Dit que l’expulsion de Monsieur [V] [T] et Madame [N] [W] et de tous occupants de leur chef pourra être poursuivie, en tant que de besoin avec le concours de la force publique, à l’expiration d’un délai de deux mois suivant la délivrance d’un commandement d’avoir à quitter les lieux.
Fixe le montant de l’indemnité d’occupation due jusqu’à la libération définitive des lieux, à la somme mensuelle de 567.50 euros charges comprises, à compter de la date du 12 novembre 2024 et dit qu’elle ne pourra être réclamée qu’à compter de la date d’arrêté de compte.
Condamne solidairement Monsieur [V] [T] et Madame [N] [W] à verser à Monsieur [E] [Y] et Madame [J] [Y] née [B] la somme mensuelle de 567.50 euros, à titre d’indemnité d’occupation, à compter d’octobre 2025 et jusqu’à la date de libération effective des lieux.
Dit que par les soins du greffe, la présente décision sera transmise à Monsieur le Préfet du Département aux fins de prise en compte de la demande de relogement de Monsieur [V] [T] et Madame [N] [W] adans le cadre du plan départemental d’action pour le logement des personnes défavorisées.

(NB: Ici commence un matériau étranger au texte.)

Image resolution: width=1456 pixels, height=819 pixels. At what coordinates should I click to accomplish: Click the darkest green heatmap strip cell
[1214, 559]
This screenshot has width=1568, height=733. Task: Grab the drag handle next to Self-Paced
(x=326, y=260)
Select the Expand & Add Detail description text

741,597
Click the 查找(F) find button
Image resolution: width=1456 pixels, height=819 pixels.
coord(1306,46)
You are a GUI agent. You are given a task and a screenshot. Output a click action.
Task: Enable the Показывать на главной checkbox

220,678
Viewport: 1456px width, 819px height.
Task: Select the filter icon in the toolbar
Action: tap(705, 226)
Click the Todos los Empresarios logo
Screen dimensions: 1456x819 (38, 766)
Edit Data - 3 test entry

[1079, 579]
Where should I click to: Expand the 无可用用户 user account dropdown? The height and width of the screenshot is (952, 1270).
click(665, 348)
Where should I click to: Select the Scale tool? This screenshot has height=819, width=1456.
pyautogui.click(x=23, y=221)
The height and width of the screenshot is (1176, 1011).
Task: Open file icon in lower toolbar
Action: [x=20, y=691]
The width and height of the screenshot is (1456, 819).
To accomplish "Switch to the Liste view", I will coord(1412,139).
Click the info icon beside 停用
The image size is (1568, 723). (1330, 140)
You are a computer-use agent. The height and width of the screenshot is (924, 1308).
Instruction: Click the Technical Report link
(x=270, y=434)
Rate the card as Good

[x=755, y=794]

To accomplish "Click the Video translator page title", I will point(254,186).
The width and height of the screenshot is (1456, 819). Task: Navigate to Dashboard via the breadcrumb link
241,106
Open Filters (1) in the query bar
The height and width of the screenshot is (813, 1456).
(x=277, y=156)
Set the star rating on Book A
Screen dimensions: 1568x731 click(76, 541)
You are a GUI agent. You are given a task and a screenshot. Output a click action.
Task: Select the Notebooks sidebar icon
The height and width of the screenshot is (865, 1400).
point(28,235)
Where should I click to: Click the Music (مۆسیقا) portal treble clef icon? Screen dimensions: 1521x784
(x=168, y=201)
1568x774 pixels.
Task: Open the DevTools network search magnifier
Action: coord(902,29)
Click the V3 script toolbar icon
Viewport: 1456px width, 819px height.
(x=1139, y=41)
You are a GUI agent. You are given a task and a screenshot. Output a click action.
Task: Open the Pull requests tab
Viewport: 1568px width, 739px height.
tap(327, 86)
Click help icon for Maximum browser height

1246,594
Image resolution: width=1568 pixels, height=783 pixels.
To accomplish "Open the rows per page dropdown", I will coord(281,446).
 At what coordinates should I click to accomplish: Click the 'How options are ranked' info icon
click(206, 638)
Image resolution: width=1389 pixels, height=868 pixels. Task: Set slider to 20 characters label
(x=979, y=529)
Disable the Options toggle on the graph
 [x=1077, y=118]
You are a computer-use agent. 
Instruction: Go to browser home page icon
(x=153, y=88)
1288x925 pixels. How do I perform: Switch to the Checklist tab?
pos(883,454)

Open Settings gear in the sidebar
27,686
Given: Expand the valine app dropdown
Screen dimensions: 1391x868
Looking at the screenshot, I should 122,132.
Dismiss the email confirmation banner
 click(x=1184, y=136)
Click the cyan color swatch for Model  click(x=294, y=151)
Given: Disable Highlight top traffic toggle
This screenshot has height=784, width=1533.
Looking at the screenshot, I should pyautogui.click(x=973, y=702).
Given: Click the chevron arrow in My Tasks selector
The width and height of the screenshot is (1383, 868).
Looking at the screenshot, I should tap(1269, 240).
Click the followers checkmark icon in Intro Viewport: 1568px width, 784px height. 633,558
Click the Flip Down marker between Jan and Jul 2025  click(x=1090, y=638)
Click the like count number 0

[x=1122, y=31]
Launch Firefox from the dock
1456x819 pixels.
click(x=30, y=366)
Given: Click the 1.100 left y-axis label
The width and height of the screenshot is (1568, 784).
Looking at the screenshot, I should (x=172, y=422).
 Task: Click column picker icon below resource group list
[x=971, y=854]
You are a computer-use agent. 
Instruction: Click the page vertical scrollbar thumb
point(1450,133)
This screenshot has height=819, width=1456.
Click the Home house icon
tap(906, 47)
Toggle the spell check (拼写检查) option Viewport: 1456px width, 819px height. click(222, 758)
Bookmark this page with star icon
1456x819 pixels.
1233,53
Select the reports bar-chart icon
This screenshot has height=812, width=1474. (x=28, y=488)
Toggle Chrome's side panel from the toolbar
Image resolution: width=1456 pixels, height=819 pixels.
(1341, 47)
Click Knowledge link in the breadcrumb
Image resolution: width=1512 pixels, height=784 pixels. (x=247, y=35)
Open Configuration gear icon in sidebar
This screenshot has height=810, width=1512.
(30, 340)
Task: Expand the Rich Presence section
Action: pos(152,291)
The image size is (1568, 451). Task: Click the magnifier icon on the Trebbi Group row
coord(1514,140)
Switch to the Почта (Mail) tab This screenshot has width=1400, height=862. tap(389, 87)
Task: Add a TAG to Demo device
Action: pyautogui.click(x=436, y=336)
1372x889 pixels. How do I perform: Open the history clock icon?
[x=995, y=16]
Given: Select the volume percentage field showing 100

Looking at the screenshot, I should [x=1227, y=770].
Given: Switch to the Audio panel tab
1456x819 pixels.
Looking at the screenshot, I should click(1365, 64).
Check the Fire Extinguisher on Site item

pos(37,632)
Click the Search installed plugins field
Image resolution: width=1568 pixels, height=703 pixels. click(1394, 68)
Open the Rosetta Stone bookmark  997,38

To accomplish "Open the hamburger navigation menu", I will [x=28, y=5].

Condamne solidairement Monsieur [V] [T] et Madame [N] [W] à payer à Monsieur [E] [Y] et Madame [J] [Y] née [B] ' la somme de 700 euros au titre de l’article 700 du code de procédure civile.
Condamne solidairement Monsieur [V] [T] et Madame [N] [W] aux dépens lesquels compredront le coût du commandement de payer.
Le présent jugement a été signé par J.BESNARD , Président d’audience et par C.AUDRAN, Greffière.